Calculate CI for chi-squared of the Friedman test in R I have a dataset (not normal distribution) with repeated measures over time. As such I was planning to use the Friedman.test in R:
friedman.test(dash ~ time | nr)

this gave:

Friedman rank sum test
data: dash and time and nr Friedman chi-squared = 105.26, df = 2, p-value < 2.2e-16

To calculate the CI of the chi-squared I tried the following:
friedman_boot <- function(data, indices) {
  return(friedman.test(dash ~ time | nr, data = data_t[indices, ])$statistic)
}

boot_results <- boot(data = data_t, statistic = friedman_boot, R = 1000)

boot_ci <- boot.ci(boot.out = boot_results, type = "perc", conf = 0.95)

boot_ci

which gave:
boot_results <- boot(data = data_t, statistic = friedman_boot, R = 1000) 

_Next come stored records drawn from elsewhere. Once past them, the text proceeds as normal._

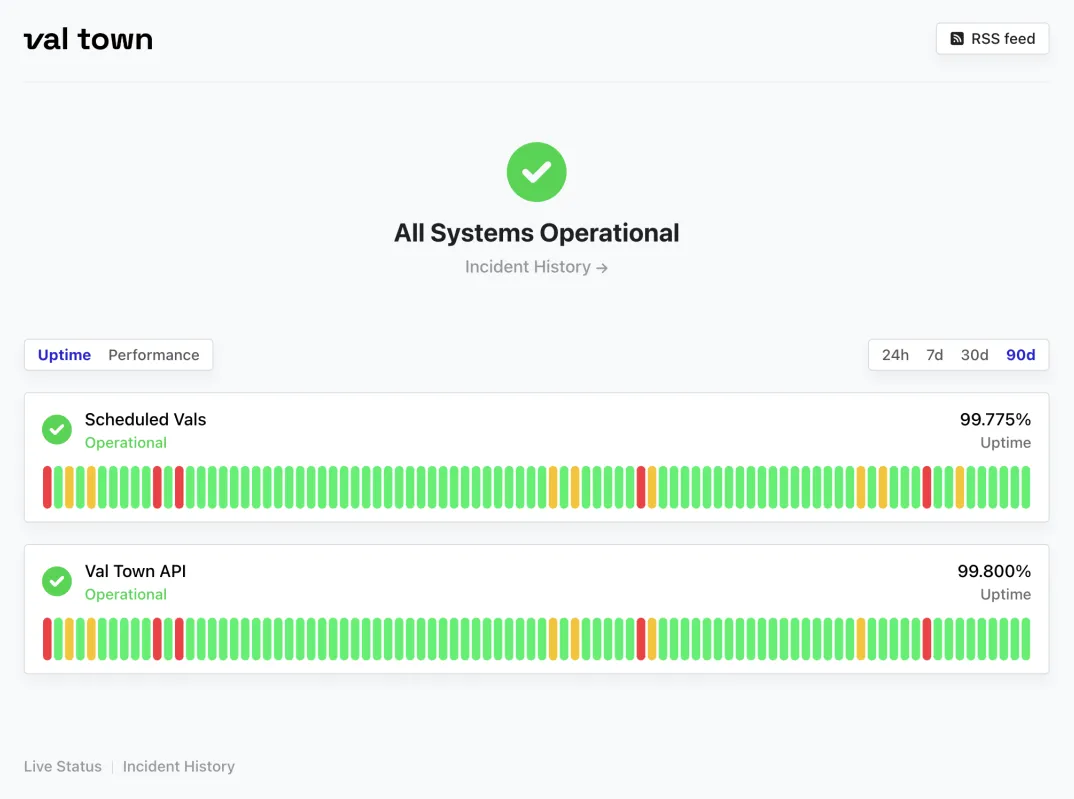The width and height of the screenshot is (1074, 799).
Task: Click the RSS broadcast symbol inside the button
Action: (955, 38)
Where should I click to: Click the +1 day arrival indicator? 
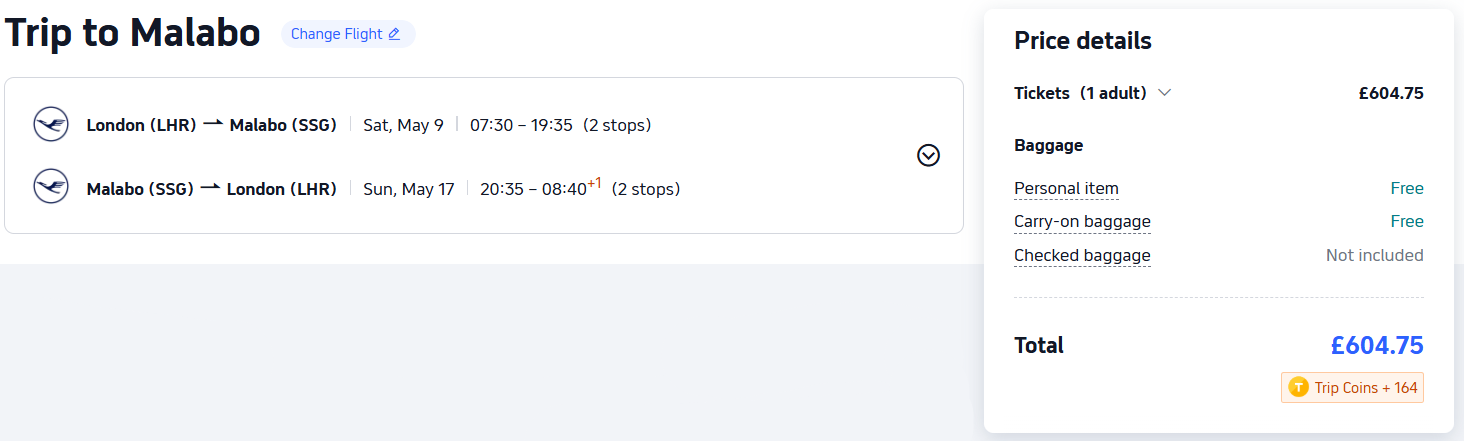594,183
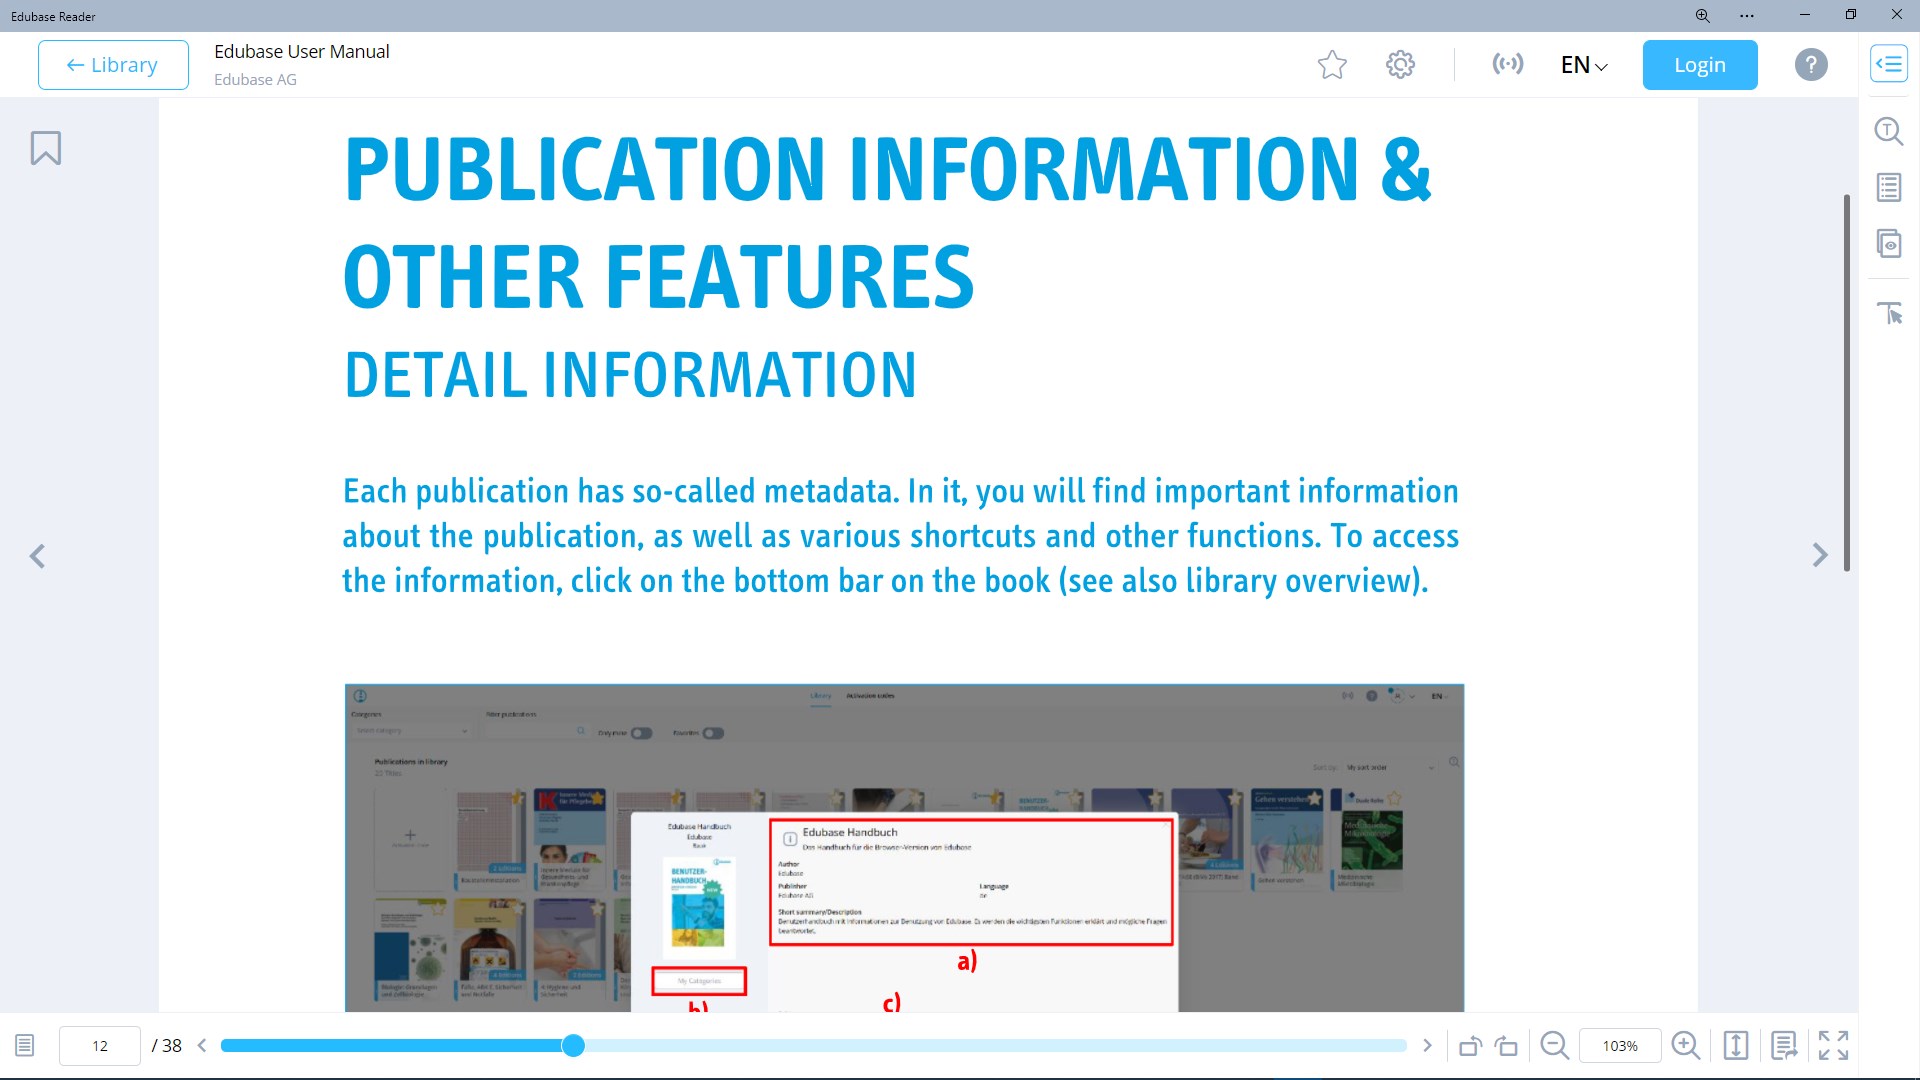Mark publication as favorite with star
Screen dimensions: 1920x1080
(1332, 65)
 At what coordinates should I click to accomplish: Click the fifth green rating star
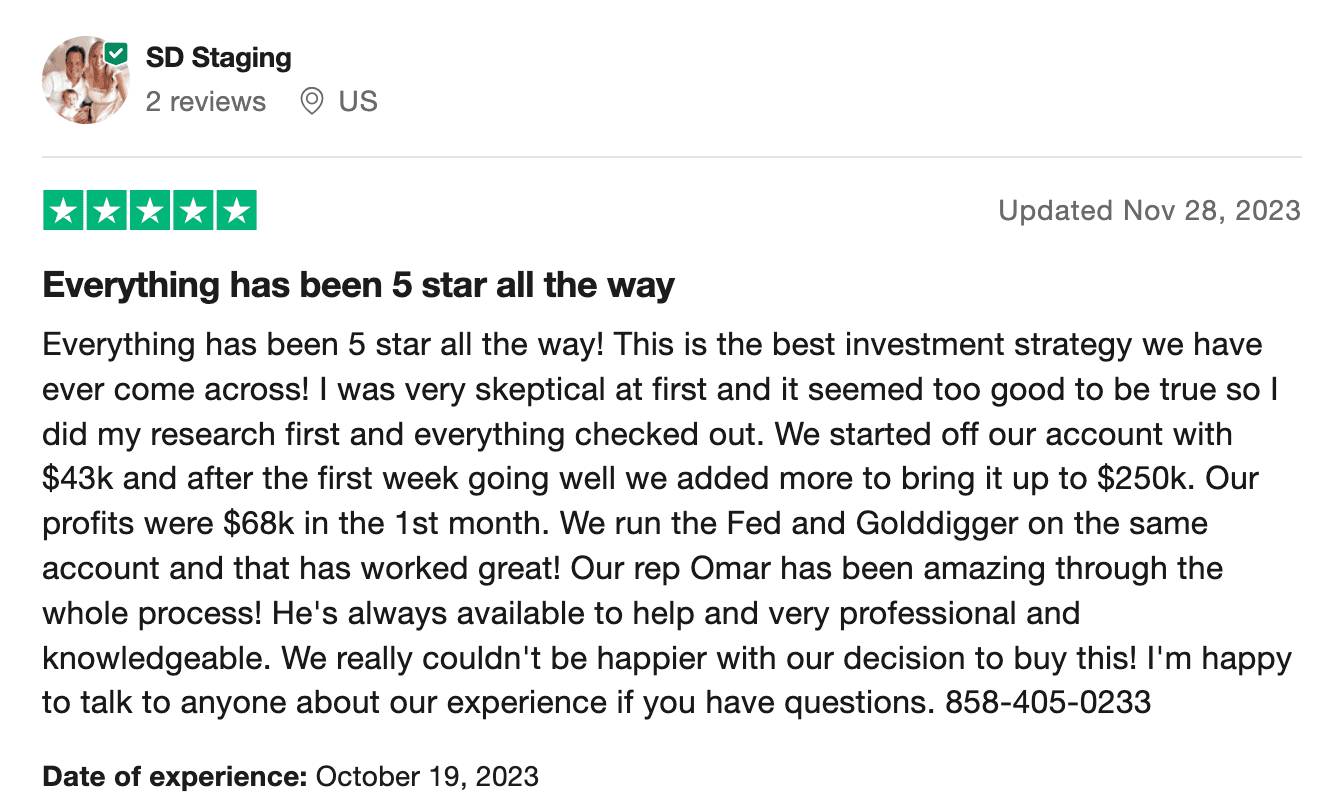pyautogui.click(x=236, y=211)
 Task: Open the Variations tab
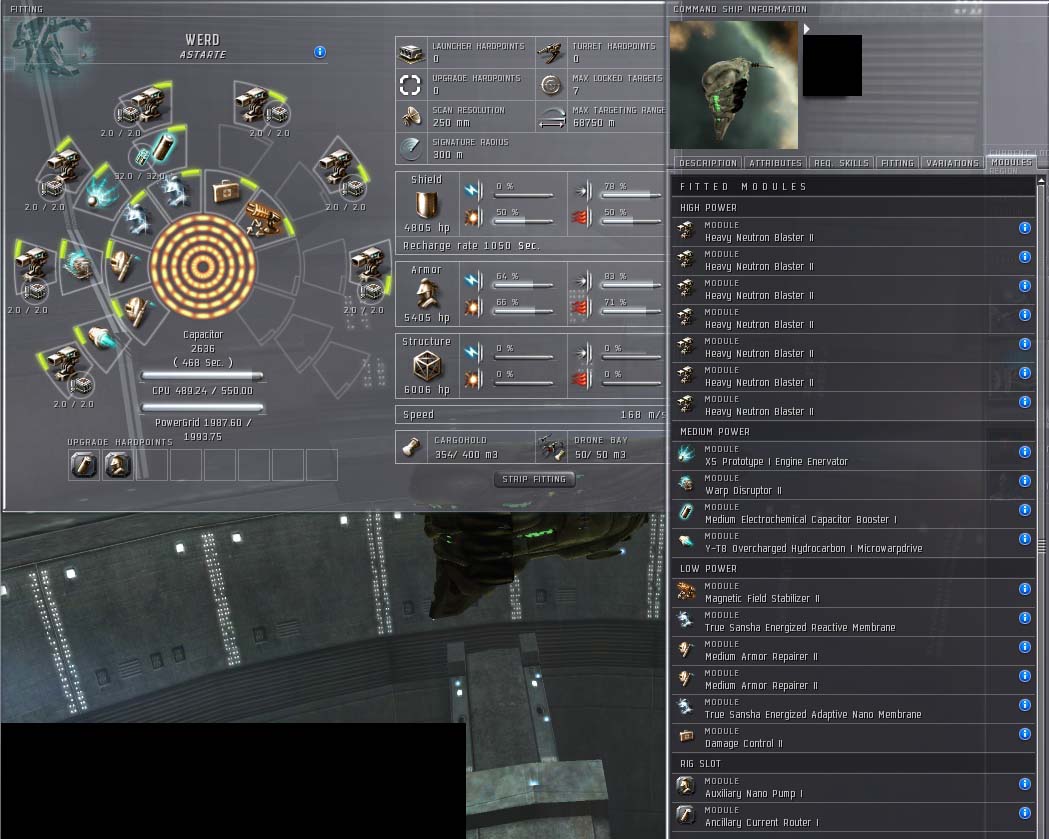click(x=952, y=163)
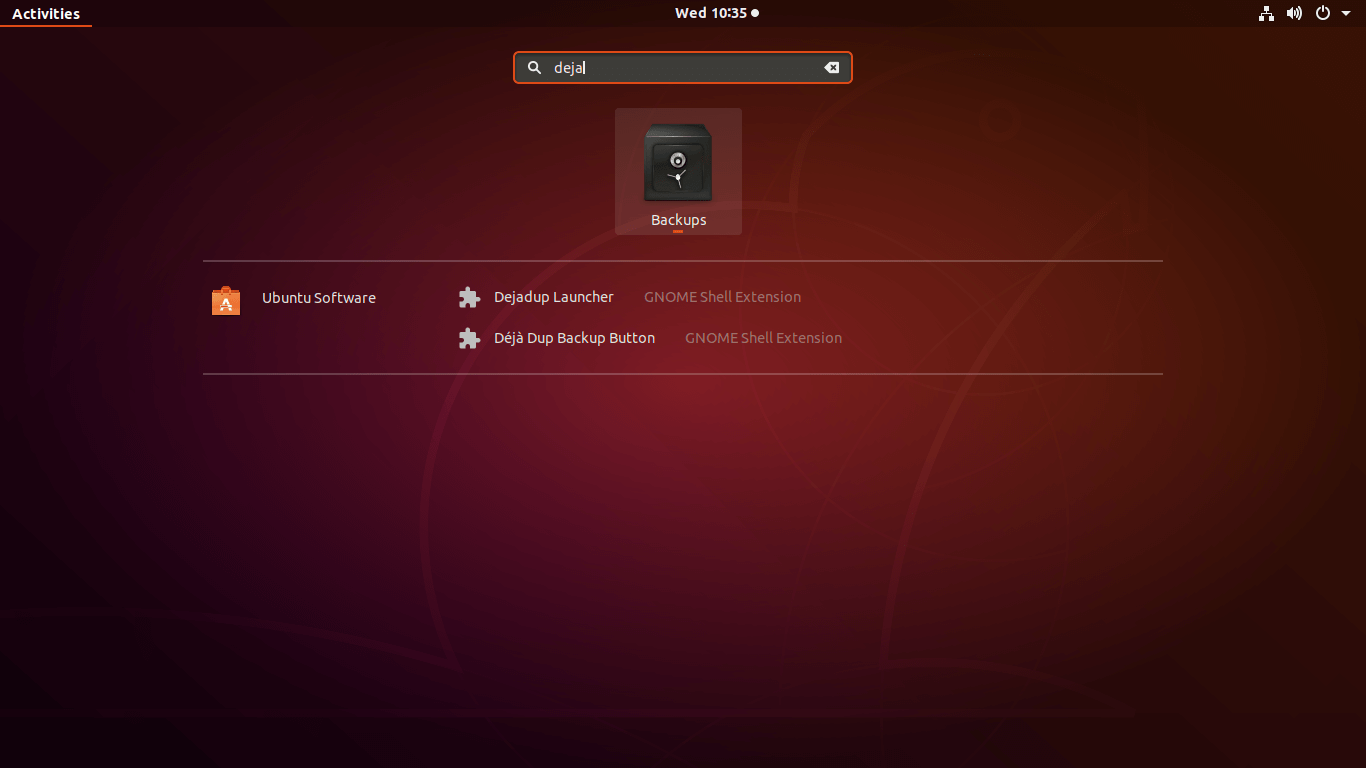The height and width of the screenshot is (768, 1366).
Task: Open the Ubuntu Software orange bag icon
Action: (226, 300)
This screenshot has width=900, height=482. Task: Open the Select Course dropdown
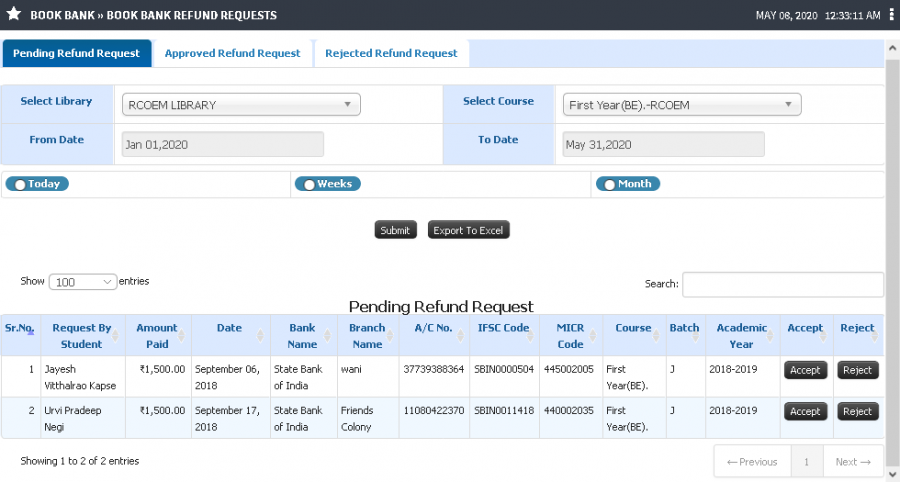pos(682,104)
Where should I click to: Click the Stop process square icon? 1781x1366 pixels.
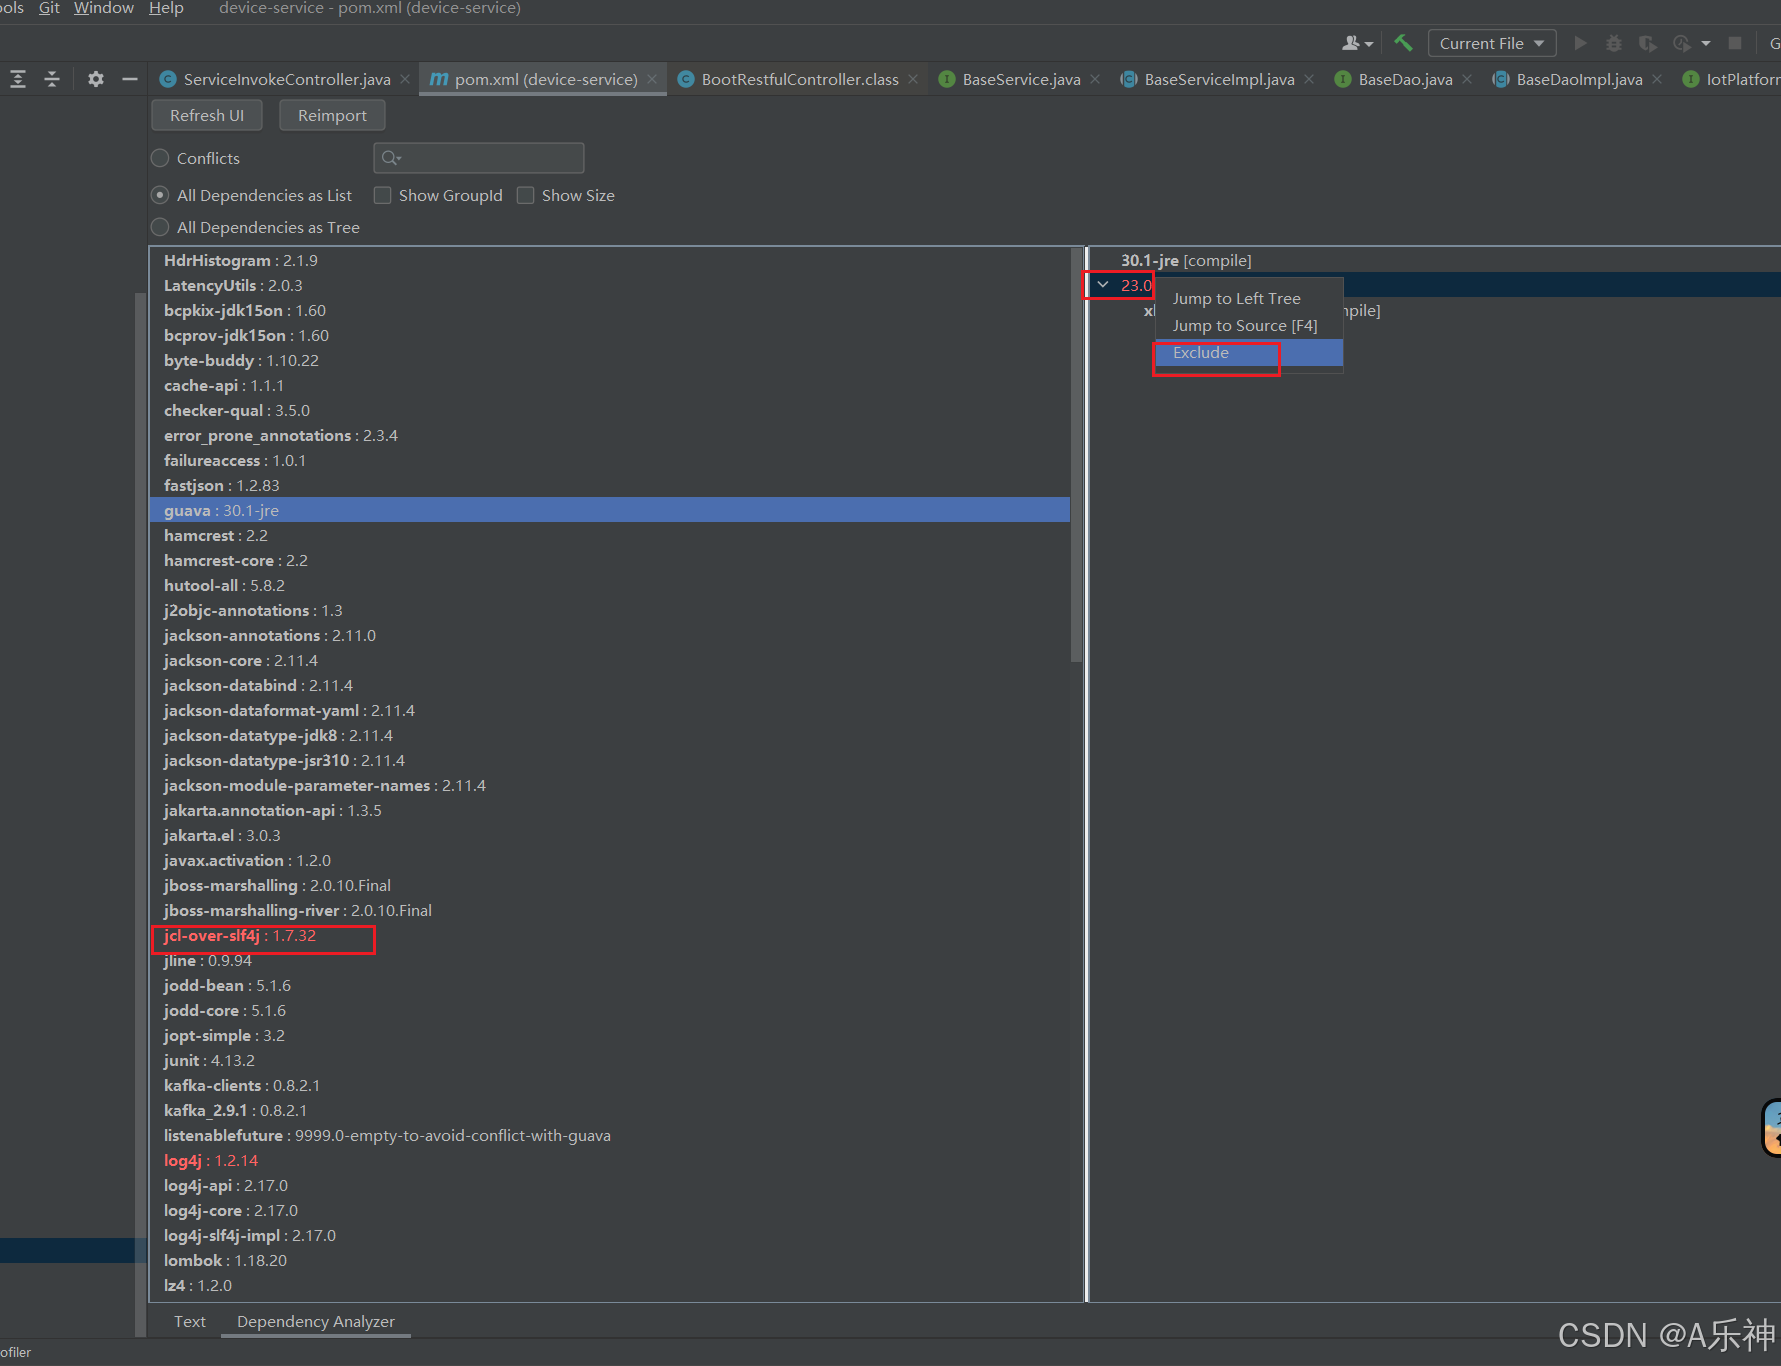coord(1736,43)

Error in friedman.test.default(mf[[1L]], mf[[2L]], mf[[3L]]) : not an unreplicated complete block design

I do not quite understand why this happens. Does anyone have another way to calculate CI for the test statistic?
 A: It's not clear why you need to calculate the CI for the Friedman statistic, particularly given the very small p-value, but here's a way to proceed if you do.
The problem is that the friedman.test() function, according to its R help page, requires "exactly one observation in [outcome] y for each combination of levels of groups and blocks," where the "group" is time in your case and "blocks" are your nr values. Your resampling leads to repeated nr values in the same group, violating that requirement.
You also don't seem to be resampling by block/nr, which would be more consistent with the original sampling: a set of individuals each followed over all time values. To do that, start by reshaping your data into wide format so that you select all observations for each nr value together. The tidyr nest() function can simplify that. After you've taken a bootstrap re-sample from the wide format, adjust the nr values so that there are no duplicates (to get around the warning from friedman.test()) and unnest() to long format for your tests.
A: I think the solution presented by @EdM is the correct approach to apply bootstrap for Friedman's test.
You may be interested in Kendall's W which is used as an effect size statistic for Friedman's test, and is a standardized version of the chi-square statistic from that test.
In R, one implementation is in the DescTools package (KendallW()). And I have a version which implements the confidence interval by bootstrap in the rcompanion package (kendallW()).
For each of these, the input is passed to the function as a table, e.g. by
 XT = xtabs(dash ~ time | nr, data = data_t)

If you conduct the bootstrap yourself, you might want to work with data in this table format.  The native friedman.test() function can also handle data in this format, so it should be easy to pass the bootstrap data to this function (without converting it back to long format).